[View in Colaboratory](https://colab.research.google.com/github/ichara/GTSRB_CapsNet/blob/master/GTSRB_CapsNet.ipynb)

Data: [Keras Tutorial - Traffic Sign Recognition](https://chsasank.github.io/keras-tutorial.html),  
Model: [keras/examples/cifar10_cnn_capsule.py](https://github.com/keras-team/keras/blob/master/examples/cifar10_cnn_capsule.py) + Conv2Ds, Denses, etc.

For TensorFlow backend


In [0]:
import numpy as np
from skimage import color, exposure, transform

NUM_CLASSES = 43
IMG_SIZE = 48

def preprocess_img(img):
    # Histogram normalization in v channel
    hsv = color.rgb2hsv(img)
    hsv[:, :, 2] = exposure.equalize_hist(hsv[:, :, 2])
    img = color.hsv2rgb(hsv)

    # central square(* 0.9) crop
    min_side = min(img.shape[:-1]) * 9 // 10 # Added
    centre = img.shape[0] // 2, img.shape[1] // 2
    img = img[centre[0] - min_side // 2:centre[0] + min_side // 2,
              centre[1] - min_side // 2:centre[1] + min_side // 2,
              :]

    # rescale to standard size
    img = transform.resize(img, (IMG_SIZE, IMG_SIZE))

    return img


In [2]:
from skimage import io
import os
import glob

def get_class(img_path):
    return int(img_path.split('/')[-2])

# root_dir = 'GTSRB/Final_Training/Images/'
root_dir = 'GTSRB/Final_Training/Images/'
imgs = []
labels = []

all_img_paths = glob.glob(os.path.join(root_dir, '*/*.ppm'))
np.random.shuffle(all_img_paths)
for img_path in all_img_paths:
    img_path = img_path.replace('\\', '/') # Added for Windows OS
    img = preprocess_img(io.imread(img_path))
    label = get_class(img_path)
    imgs.append(img)
    labels.append(label)

X = np.array(imgs, dtype='float32')
# Make one hot targets
Y = np.eye(NUM_CLASSES, dtype='uint8')[labels]

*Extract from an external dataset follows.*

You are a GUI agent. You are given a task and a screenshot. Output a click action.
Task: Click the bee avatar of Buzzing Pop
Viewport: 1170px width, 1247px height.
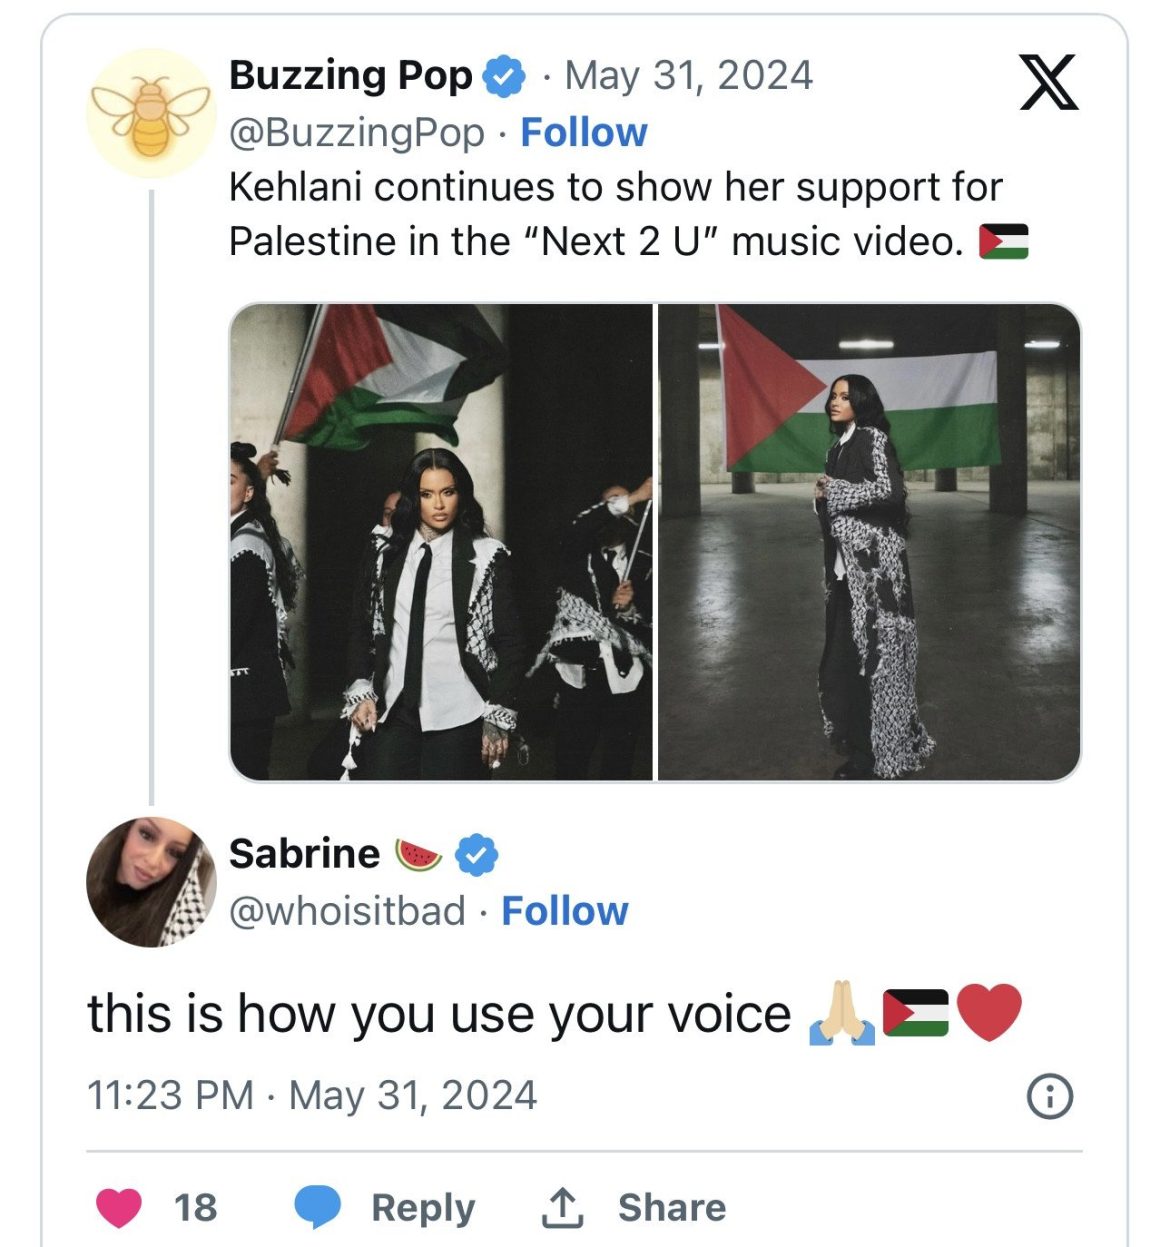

  warn("The default mode, 'constant', will be changed to 'reflect' in "


In [3]:
import pandas as pd
test = pd.read_csv('GTSRB/GT-final_test.csv', sep=';')

# Load test dataset
X_test = []
y_test = []
i = 0
for file_name, class_id in zip(list(test['Filename']), list(test['ClassId'])):
    img_path = os.path.join('GTSRB/Final_Test/Images/', file_name)
    X_test.append(preprocess_img(io.imread(img_path)))
    y_test.append(class_id)

X_test = np.array(X_test)
y_test = np.array(y_test)


  warn("The default mode, 'constant', will be changed to 'reflect' in "


In [4]:
from __future__ import print_function
from keras import backend as K
from keras.engine.topology import Layer
from keras import activations
from keras import utils
# from keras.datasets import cifar10
from keras.models import Model
from keras.layers import *
from keras.preprocessing.image import ImageDataGenerator

# the squashing function.
# we use 0.5 in stead of 1 in hinton's paper.
# if 1, the norm of vector will be zoomed out.
# if 0.5, the norm will be zoomed in while original norm is less than 0.5
# and be zoomed out while original norm is greater than 0.5.
def squash(x, axis=-1):
    s_squared_norm = K.sum(K.square(x), axis, keepdims=True) + K.epsilon()
    scale = K.sqrt(s_squared_norm) / (0.5 + s_squared_norm)
    return scale * x


# define our own softmax function instead of K.softmax
# because K.softmax can not specify axis.
def softmax(x, axis=-1):
    ex = K.exp(x - K.max(x, axis=axis, keepdims=True))
    return ex / K.sum(ex, axis=axis, keepdims=True)


# define the margin loss like hinge loss
def margin_loss(y_true, y_pred):
    lamb, margin = 0.5, 0.1
    return K.sum(y_true * K.square(K.relu(1 - margin - y_pred)) + lamb * (
        1 - y_true) * K.square(K.relu(y_pred - margin)), axis=-1)


class Capsule(Layer):
    """A Capsule Implement with Pure Keras
    There are two vesions of Capsule.
    One is like dense layer (for the fixed-shape input),
    and the other is like timedistributed dense (for various length input).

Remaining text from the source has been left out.